Pilot programs under the UNFCCC’s NAMA framework have begun integrating low-carbon mobility into broader urban planning. Cities like Batam, Manado, and Medan are developing transport strategies that align with climate resilience, public health, and inclusive growth. These models treat mobility not as a technical challenge, but as a social one—centred on access, dignity, and care.
Still, national policy has yet to fully embrace this approach. Transport electrification remains absent from Indonesia’s NDCs, and coordination between ministries is limited. Energy, transport, and urban planning often operate in silos, making it difficult to align goals and budgets.
Inclusion and Everyday Use
One of the most pressing gaps in Indonesia’s transition is inclusion. Semi-formal transport services—like angkot, ojek, and cooperative-run minibuses—are often excluded from electrification plans. These services are vital, especially in smaller cities and peri-urban areas, where formal networks are thin or nonexistent.
Pekanbaru’s feeder service pilot offers a glimpse of what inclusive electrification could look like. By integrating electric minibuses into the city’s main transit system, the program improves access for low-income riders and reduces emissions in underserved areas. Drivers receive training and support, and routes are designed with community input.
But such models are rare. Most electrification efforts focus on large fleets and urban centres, leaving behind the very people who rely most on public transport. Without meaningful engagement and tailored support, the transition risks deepening existing inequalities.
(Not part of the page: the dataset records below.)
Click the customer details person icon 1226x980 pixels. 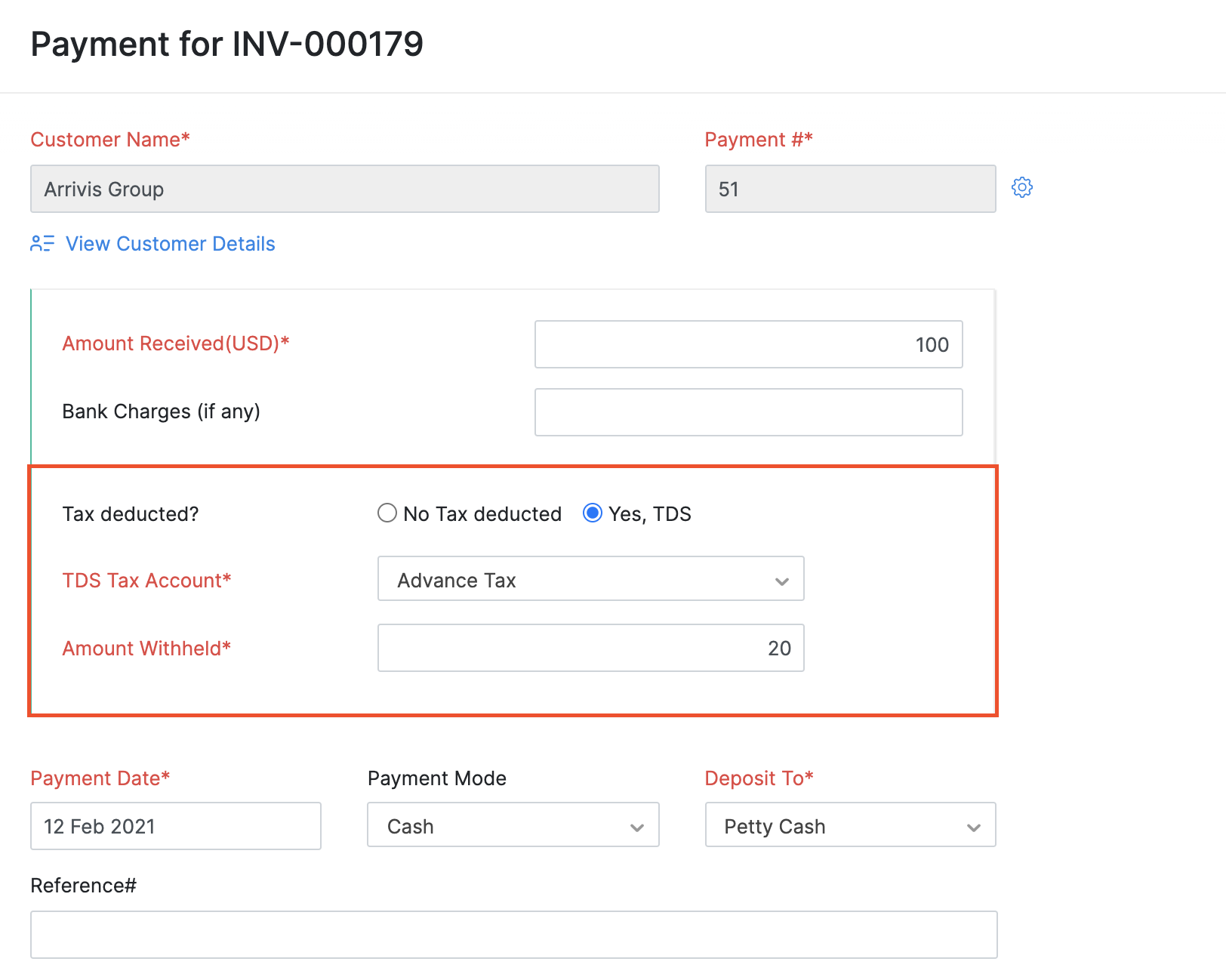(x=42, y=244)
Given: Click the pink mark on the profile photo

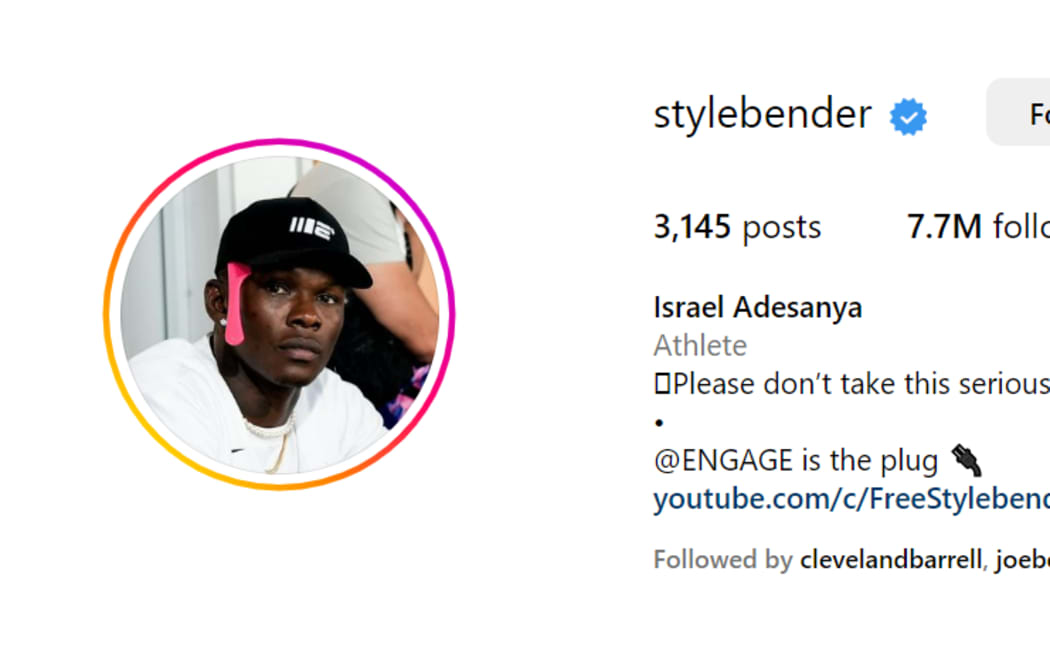Looking at the screenshot, I should pos(236,303).
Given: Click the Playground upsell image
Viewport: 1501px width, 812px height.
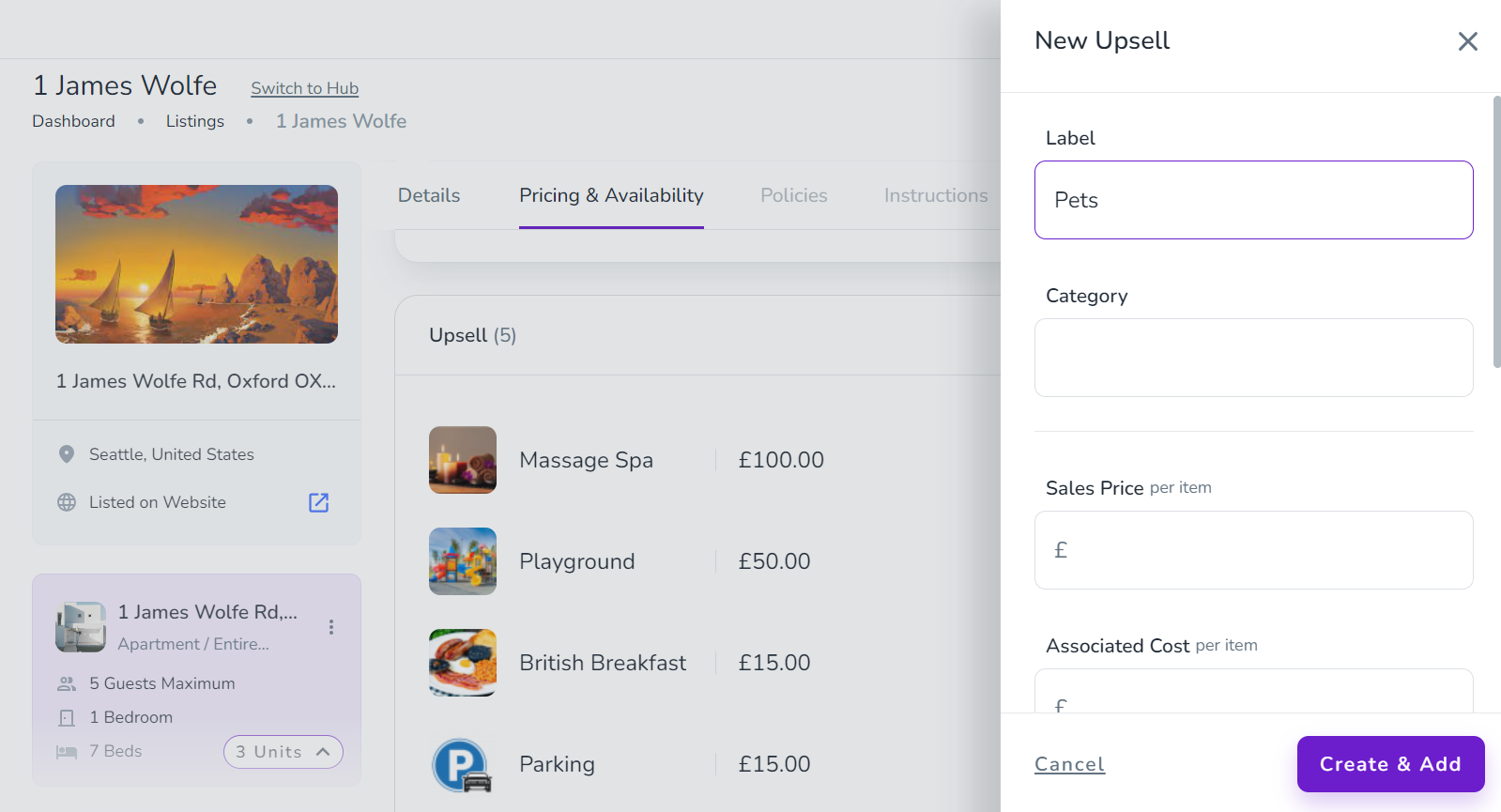Looking at the screenshot, I should pyautogui.click(x=463, y=561).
Infrastructure is another challenge. Charging stations are unevenly distributed, and maintenance capacity is limited. In some cities, electric buses sit idle due to lack of spare parts or trained technicians. Riders report inconsistent service and long wait times, undermining trust in the system.
Indonesia’s Green Transit: A Call for Grounded Acceleration
Indonesia’s electrification programs are a step toward a more breathable, equitable future. But for the transition to succeed, it must feel like care—not control. That means centring public transport in national climate policy, funding it accordingly, and designing systems that reflect the dignity and needs of everyday riders.
Binding national commitments are essential. Without them, local governments and operators will continue to face uncertainty. Fiscal support must be scaled up, with clear pathways for procurement, maintenance, and workforce development. Semi-formal services must be included, not sidelined. And infrastructure must be planned with users in mind—not just vehicles.
Above all, the transition must be emotionally sustainable. It must offer relief, not just reform. When a child boards a quiet, clean bus and arrives at school on time, breathing easier and feeling safe—that’s the real measure of success.
Indonesia has the vision. What the country needs now is the resolve to see it through.